## ABOUT THIS TASK
Return every record exactly as written.

(EXTRACTED RECORDS Opens)

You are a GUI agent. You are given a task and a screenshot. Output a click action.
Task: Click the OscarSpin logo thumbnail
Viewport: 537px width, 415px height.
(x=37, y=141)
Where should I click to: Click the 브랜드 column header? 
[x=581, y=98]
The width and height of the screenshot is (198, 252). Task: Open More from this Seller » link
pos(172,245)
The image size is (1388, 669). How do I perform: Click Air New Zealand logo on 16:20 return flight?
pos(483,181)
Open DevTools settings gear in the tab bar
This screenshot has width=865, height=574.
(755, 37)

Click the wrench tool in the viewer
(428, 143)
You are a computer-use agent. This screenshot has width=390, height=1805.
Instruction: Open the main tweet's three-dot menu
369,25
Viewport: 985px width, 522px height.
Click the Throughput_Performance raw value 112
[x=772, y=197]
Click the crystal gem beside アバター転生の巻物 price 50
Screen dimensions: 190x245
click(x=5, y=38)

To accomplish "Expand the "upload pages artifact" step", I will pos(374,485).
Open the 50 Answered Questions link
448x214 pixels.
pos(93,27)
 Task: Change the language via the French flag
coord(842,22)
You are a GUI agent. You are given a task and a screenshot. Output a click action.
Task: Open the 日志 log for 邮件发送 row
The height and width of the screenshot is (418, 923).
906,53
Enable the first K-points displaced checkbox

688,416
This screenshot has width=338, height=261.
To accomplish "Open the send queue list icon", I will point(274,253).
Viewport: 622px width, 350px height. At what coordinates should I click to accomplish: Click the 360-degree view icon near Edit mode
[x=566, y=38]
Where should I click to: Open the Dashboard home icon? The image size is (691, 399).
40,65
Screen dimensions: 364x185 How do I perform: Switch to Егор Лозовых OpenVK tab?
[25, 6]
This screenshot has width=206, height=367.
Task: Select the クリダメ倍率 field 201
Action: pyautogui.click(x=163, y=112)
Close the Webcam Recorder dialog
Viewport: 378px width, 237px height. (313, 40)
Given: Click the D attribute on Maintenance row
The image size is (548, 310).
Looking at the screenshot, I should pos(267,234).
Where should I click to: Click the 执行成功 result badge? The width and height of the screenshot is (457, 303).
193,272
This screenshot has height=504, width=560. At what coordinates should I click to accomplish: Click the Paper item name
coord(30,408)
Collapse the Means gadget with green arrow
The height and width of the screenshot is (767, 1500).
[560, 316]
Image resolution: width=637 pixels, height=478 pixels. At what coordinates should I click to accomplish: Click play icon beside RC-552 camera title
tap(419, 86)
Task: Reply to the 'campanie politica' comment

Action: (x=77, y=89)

(EXTRACTED RECORDS Closes)

## SOLUTION FOR THIS PROBLEM
You are a GUI agent. You are given a task and a screenshot. Output a click action.
Task: Click the OscarSpin logo thumbnail
Viewport: 537px width, 415px height.
(x=37, y=141)
Where should I click to: Click the 브랜드 column header? 
[x=581, y=98]
The width and height of the screenshot is (198, 252). Task: Open More from this Seller » link
pos(172,245)
The image size is (1388, 669). How do I perform: Click Air New Zealand logo on 16:20 return flight?
pos(483,181)
Open DevTools settings gear in the tab bar
This screenshot has width=865, height=574.
(755, 37)

Click the wrench tool in the viewer
(428, 143)
You are a computer-use agent. This screenshot has width=390, height=1805.
Instruction: Open the main tweet's three-dot menu
369,25
Viewport: 985px width, 522px height.
Click the Throughput_Performance raw value 112
[x=772, y=197]
Click the crystal gem beside アバター転生の巻物 price 50
Screen dimensions: 190x245
click(x=5, y=38)

To accomplish "Expand the "upload pages artifact" step", I will pos(374,485).
Open the 50 Answered Questions link
448x214 pixels.
pos(93,27)
 Task: Change the language via the French flag
coord(842,22)
You are a GUI agent. You are given a task and a screenshot. Output a click action.
Task: Open the 日志 log for 邮件发送 row
The height and width of the screenshot is (418, 923).
906,53
Enable the first K-points displaced checkbox

688,416
This screenshot has width=338, height=261.
To accomplish "Open the send queue list icon", I will point(274,253).
Viewport: 622px width, 350px height. At what coordinates should I click to accomplish: Click the 360-degree view icon near Edit mode
[x=566, y=38]
Where should I click to: Open the Dashboard home icon? The image size is (691, 399).
40,65
Screen dimensions: 364x185 How do I perform: Switch to Егор Лозовых OpenVK tab?
[25, 6]
This screenshot has width=206, height=367.
Task: Select the クリダメ倍率 field 201
Action: pyautogui.click(x=163, y=112)
Close the Webcam Recorder dialog
Viewport: 378px width, 237px height. (313, 40)
Given: Click the D attribute on Maintenance row
The image size is (548, 310).
Looking at the screenshot, I should pos(267,234).
Where should I click to: Click the 执行成功 result badge? The width and height of the screenshot is (457, 303).
193,272
This screenshot has height=504, width=560. At what coordinates should I click to accomplish: Click the Paper item name
coord(30,408)
Collapse the Means gadget with green arrow
The height and width of the screenshot is (767, 1500).
[560, 316]
Image resolution: width=637 pixels, height=478 pixels. At what coordinates should I click to accomplish: Click play icon beside RC-552 camera title
tap(419, 86)
Task: Reply to the 'campanie politica' comment

Action: (x=77, y=89)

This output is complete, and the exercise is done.